When I saw your comment on my challenge that your story was up I nearly went insane with excitement. I have been dying to get news of a chapter for my challenge. And I gotta say that I was glad it was yours!

About the chapter: not only did I think it was VERY humourous and intelligent, but I also was thrilled to see how much of a risk you took with this! You really made it creative! I know you aren't a fan of romances, so you gotta admire the work you've done. It was top notch, really good. And I actually really liked how you had Scorpius as more of the main character. It was really creative; I would've never thought to do that.

I love the mention of the gyroscope! Hahaha! I don't why but that whole mini side banter was really funny - like something you'd seen in a TV show or the like. I think you did a REALLY good job so far with my challenge, Jackson! I can't wait to see the next chapters. Just post in my thread when you have more up! This is really something I'd like to read more of!

cheers, ash

Author's Response: Hullo Ash! Thanks for the review, I'm glad I did a good job on your challenge.

I do hope that more people write their stories soon. To respond to the first paragraph: I'm glad your glad.

Whew. (That was we wiping worry and anxiety from my brow) I'm supremely pleased you enjoyed it. Couldn't explain my relief. And man I can't tell you how worried I am now that the next few chapters aren't going to be up to snuff to the first one and everything.

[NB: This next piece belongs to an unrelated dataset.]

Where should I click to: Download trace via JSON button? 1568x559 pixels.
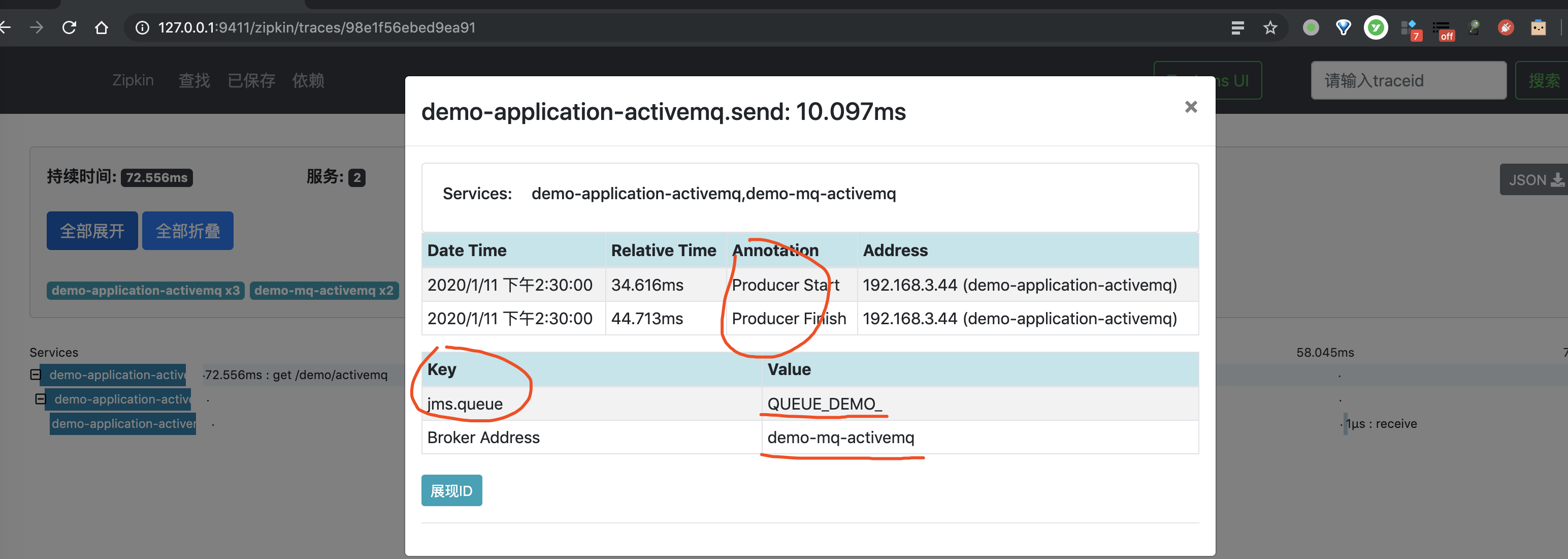(1534, 179)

But oh well. It's posted (will be in . . . well, 5 hours?) now, so it should be ready for critique rather soonish.

Yes, Scorpius had the semi-focus of the first chapter, very true, but that isn't to say this is not through and through Al's story. Poor Ally . . . but thank you for the pleasant compliments.

And I'll definitely post as the new chapters come up. Hopefully they're be two more up within the next few days.